(Records from a pointing dataset)
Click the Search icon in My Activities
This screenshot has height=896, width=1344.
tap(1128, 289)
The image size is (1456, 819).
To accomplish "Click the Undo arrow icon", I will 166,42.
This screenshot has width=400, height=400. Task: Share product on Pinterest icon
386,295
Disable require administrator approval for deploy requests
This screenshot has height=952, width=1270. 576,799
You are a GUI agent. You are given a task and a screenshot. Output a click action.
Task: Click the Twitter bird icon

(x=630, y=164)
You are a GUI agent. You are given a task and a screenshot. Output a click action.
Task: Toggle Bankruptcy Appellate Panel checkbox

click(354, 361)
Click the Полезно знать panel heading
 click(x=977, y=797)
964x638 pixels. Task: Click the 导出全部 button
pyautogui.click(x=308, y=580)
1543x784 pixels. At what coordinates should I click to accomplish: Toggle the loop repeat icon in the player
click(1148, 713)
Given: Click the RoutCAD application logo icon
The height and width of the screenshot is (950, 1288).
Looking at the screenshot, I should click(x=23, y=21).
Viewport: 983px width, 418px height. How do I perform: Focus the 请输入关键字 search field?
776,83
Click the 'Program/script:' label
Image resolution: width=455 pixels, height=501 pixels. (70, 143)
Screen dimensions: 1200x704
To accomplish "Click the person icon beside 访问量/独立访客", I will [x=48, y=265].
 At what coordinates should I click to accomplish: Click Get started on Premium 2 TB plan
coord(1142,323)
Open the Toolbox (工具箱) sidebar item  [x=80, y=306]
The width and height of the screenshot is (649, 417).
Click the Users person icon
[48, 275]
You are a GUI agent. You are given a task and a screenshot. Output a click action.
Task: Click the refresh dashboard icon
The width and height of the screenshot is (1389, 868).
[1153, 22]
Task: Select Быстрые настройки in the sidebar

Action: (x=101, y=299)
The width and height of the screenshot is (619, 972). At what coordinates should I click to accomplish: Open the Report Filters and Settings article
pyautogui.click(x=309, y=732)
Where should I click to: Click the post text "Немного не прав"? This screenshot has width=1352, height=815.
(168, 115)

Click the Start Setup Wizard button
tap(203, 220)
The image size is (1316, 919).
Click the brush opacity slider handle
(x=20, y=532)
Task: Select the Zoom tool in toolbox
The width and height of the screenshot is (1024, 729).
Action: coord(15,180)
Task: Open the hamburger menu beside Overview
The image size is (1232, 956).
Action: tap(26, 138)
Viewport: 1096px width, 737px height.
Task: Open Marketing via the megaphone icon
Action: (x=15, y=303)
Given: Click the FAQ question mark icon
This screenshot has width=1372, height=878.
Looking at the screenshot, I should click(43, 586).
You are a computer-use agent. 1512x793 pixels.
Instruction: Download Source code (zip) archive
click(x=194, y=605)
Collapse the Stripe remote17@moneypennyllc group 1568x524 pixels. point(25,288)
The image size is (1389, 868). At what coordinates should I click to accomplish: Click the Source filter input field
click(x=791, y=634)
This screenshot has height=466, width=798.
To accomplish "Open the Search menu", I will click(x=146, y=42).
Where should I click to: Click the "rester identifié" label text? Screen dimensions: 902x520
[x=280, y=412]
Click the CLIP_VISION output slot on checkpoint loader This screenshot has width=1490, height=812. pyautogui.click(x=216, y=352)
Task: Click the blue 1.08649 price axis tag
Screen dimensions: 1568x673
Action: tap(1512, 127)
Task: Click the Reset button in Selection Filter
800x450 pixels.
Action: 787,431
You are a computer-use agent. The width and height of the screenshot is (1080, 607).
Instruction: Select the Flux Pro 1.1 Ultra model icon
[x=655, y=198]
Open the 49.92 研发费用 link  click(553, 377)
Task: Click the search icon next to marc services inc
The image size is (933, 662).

- [Given request] Starting with the line that contains "Open the 49.92" and going on through the end of the listing, give those lines again, requests included, but multiply each coordinate in the answers by 0.65 and round to whole numbers, with halves rounded up. Reproduce only these lines.

- [Result]
Open the 49.92 研发费用 link  click(359, 245)
Task: Click the search icon next to marc services inc
The image size is (933, 662).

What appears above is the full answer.